Tal vez en toda la geografía del planeta no existe un país de inmigrantes como los Estados Unidos de América, formado históricamente por un auténtico aluvión humano procedente de otras naciones y conformado en el marco de la cultura anglosajona. Las fronteras norteamericanas han venido manteniendo una tradición de permeabilidad entroncada con la forma de vida del gran país.
El negocio, los estudios, el turismo, los intercambios de todo tipo, han impulsado el que un viaje a USA se convirtiera casi en una obligación para muchos ciudadanos occidentales. Pero también en este aspecto va a existir un antes y un después del 11 de septiembre. La Administración norteamericana se dispone a poner en marcha un plan que establecerá durísimas trabas, tanto a la inmigración como al turismo en general.
La hipotética protección ante un enemigo desconocido, forzada por la desconfianza casi de carácter psicótico que el ciudadano americano siente hoy ante el mundo, va a determinar el que se tomen medidas hasta cierto punto extremadas. En breve, cifras como las correspondientes a las entradas registradas en el país durante el pasado año "540 millones de personas" resultarán inimaginables. Y contribuirán a ello, tanto la adscripción a un extranjero de un código de barras que permitirá seguir sus movimientos desde un ordenador central, como controles de tipo biométrico severamente analizados. Solicitar un visado supondrá que se lleve a cabo una verdadera radiografía biográfica del solicitante, que incluirá datos tan peregrinos como sus posibles «afiliaciones sospechosas» y sus «intenciones» al emprender el viaje.

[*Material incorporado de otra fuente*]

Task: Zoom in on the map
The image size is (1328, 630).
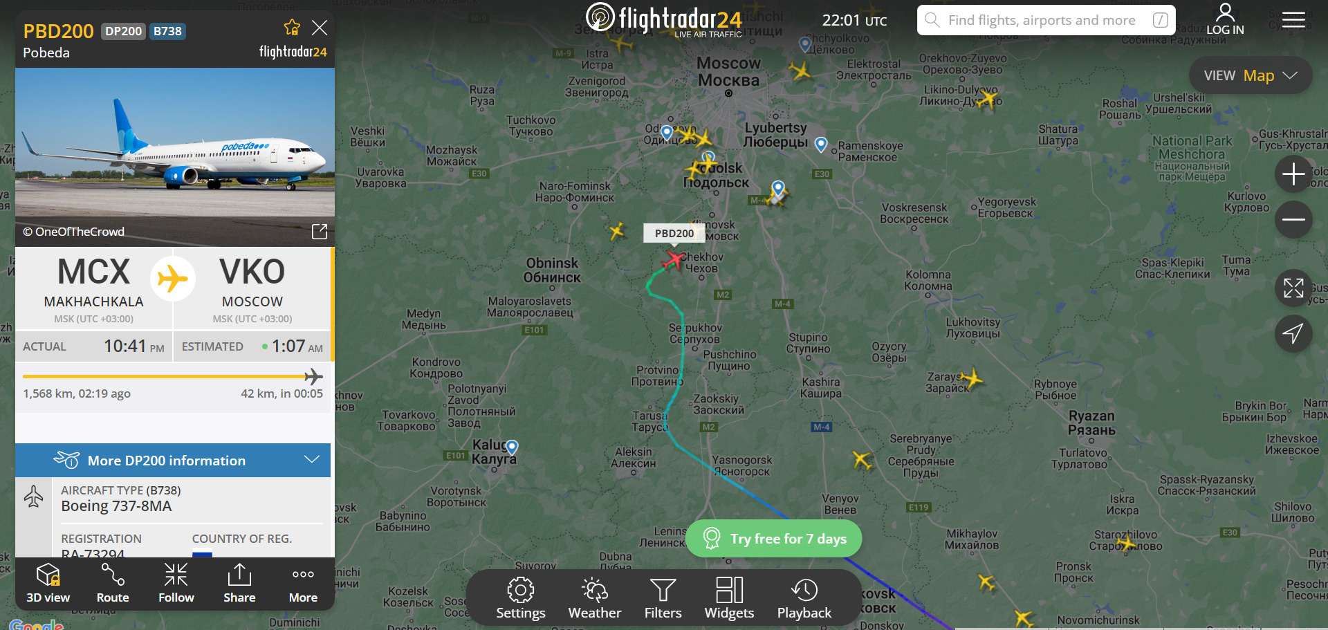Action: click(1293, 174)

Ciudadanos de países hasta favorecidos por su trato en este sentido encontrarán en embajadas y consulados unas dificultades insospechadas. Algo, en conjunto, que va a ser de difícil puesta en práctica y, sobre todo, que corre el peligro de hacer de USA un destino poco apetecible. Y ello por no referirnos a las restricciones que en materia de libertades y política de inmigración puede conllevar.